AMIA Annu Symp Proc. 2018 Dec 5;2018:907-915. eCollection 2018.
For the past decade, there has been a concerted effort to fulfill the promises of the Triple Aim-improving patient experience and quality while lowering costs by focusing on high-cost patients via Care Management. Despite the well-known fact that high-cost patients make up roughly half of all annual medical expenses, little has been studied about high-cost patients' cost trajectories. This paper focuses on the trajectory patterns for high-cost Medicare patients, which provides another dimension to understanding optimal program intervention. We performed a retrospective observational study employing Longitudinal K-Means Clustering. We discovered there are two major categories based on overall utilization: "persistent" and "episodic". Both cohorts churn to some degree in the post high-cost year. These results highlight that high-cost patients churn, and the existence of high-cost patient sub-cohorts warrant further exploration around the patient profile for each cohort. This finding could influence the current dialogue about the understanding and ability to impact high-cost patients through appropriate intervention and, more importantly, at the right time to attenuate the cost and improve quality of care.
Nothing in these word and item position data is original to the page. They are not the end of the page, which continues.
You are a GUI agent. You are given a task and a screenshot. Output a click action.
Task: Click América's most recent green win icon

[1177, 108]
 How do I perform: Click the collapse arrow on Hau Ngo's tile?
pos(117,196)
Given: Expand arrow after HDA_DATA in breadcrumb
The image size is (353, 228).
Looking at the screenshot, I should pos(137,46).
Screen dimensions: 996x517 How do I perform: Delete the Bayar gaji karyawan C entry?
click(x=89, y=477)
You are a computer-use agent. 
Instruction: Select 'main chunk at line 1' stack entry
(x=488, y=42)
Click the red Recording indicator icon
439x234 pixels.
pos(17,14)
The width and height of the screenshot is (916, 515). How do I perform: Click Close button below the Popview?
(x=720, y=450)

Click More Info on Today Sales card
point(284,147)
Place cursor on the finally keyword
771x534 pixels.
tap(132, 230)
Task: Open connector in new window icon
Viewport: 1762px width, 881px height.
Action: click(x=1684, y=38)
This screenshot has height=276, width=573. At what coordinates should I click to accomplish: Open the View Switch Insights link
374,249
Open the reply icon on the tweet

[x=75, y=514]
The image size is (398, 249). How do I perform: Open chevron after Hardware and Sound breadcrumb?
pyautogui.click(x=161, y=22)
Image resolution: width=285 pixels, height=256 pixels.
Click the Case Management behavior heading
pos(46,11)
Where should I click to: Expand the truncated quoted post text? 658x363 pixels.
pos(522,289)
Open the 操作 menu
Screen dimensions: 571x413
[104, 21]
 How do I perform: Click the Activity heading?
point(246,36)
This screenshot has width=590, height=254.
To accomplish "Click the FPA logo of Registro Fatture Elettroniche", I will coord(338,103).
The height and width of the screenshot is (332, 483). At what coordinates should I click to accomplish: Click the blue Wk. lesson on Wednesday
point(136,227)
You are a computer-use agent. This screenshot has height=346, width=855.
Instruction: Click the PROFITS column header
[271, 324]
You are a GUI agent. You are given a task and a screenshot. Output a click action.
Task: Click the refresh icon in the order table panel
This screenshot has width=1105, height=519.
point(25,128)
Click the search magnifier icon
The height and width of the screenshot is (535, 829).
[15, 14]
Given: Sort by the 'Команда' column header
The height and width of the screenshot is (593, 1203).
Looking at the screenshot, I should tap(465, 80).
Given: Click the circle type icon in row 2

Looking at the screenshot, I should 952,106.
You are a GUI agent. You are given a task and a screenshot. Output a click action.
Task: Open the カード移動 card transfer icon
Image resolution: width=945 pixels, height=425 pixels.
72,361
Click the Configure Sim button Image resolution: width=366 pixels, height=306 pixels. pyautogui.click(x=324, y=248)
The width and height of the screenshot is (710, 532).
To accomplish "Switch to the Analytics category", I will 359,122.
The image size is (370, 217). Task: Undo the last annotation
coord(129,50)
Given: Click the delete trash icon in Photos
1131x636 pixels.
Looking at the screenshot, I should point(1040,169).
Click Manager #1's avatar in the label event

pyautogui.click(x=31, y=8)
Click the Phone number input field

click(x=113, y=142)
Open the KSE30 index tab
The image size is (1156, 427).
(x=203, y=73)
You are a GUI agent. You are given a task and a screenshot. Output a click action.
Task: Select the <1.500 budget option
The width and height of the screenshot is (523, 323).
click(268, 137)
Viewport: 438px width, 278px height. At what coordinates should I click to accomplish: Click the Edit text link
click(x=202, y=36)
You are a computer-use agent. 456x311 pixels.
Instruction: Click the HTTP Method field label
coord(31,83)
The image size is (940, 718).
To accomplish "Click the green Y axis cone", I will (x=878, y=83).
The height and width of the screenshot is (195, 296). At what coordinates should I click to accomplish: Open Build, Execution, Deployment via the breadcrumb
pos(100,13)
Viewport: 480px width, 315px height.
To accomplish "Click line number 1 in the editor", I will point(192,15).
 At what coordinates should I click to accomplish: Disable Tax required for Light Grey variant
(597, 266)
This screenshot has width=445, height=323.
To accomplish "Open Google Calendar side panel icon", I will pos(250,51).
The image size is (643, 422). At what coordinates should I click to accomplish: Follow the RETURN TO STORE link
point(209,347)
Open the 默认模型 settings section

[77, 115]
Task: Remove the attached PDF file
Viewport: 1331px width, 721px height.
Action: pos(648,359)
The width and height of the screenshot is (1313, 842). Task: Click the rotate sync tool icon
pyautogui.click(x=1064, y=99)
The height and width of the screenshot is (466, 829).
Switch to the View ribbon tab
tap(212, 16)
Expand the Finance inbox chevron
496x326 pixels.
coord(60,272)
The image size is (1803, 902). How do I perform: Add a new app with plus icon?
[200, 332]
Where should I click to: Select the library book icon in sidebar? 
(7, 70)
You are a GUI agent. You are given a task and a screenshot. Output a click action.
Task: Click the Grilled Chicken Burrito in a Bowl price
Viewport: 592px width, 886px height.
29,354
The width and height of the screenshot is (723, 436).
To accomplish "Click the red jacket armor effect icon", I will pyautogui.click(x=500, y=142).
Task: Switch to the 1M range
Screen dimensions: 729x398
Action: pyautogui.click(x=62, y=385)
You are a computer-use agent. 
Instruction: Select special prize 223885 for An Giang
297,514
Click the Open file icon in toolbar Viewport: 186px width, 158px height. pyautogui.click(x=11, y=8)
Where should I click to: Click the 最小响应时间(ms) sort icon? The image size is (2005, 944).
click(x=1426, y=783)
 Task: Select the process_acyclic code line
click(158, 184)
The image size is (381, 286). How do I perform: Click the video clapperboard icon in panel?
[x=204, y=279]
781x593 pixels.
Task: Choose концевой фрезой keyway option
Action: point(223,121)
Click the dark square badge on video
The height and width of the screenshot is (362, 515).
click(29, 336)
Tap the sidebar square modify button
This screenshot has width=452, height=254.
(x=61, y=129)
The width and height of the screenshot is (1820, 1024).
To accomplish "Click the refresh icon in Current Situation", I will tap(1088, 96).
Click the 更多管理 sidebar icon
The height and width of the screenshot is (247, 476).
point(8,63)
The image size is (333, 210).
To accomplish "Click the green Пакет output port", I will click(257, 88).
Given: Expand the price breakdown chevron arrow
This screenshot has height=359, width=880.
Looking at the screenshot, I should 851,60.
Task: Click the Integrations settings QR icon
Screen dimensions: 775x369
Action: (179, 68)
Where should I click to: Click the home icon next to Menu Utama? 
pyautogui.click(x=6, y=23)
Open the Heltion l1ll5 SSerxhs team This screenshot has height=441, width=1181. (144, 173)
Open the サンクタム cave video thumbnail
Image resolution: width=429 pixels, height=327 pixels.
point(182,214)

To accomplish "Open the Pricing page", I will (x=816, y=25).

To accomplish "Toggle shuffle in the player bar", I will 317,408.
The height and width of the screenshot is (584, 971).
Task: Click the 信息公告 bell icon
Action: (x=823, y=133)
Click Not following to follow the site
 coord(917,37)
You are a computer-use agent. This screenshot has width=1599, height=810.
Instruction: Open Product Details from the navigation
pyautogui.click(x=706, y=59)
在过去十年中,人们齐心协力兑现“三重目标”的承诺,即通过护理管理关注高成本患者,改善患者体验和医疗质量,同时降低成本。尽管众所周知,高成本患者约占年度医疗总费用的一半,但对高成本患者的费用轨迹却鲜有研究。本文聚焦于高成本医疗保险患者的轨迹模式,为理解最佳项目干预提供了另一个维度。我们采用纵向K均值聚类进行了一项回顾性观察研究。我们发现,基于总体利用率可分为两大类:“持续型”和“偶发型”。在高成本年份之后,这两类人群都会有一定程度的变动。这些结果表明,高成本患者会出现变动,并且高成本患者亚组的存在值得围绕每个亚组的患者特征进行进一步探索。这一发现可能会影响当前关于通过适当干预理解并影响高成本患者的讨论,更重要的是,在正确的时间减轻成本并提高护理质量。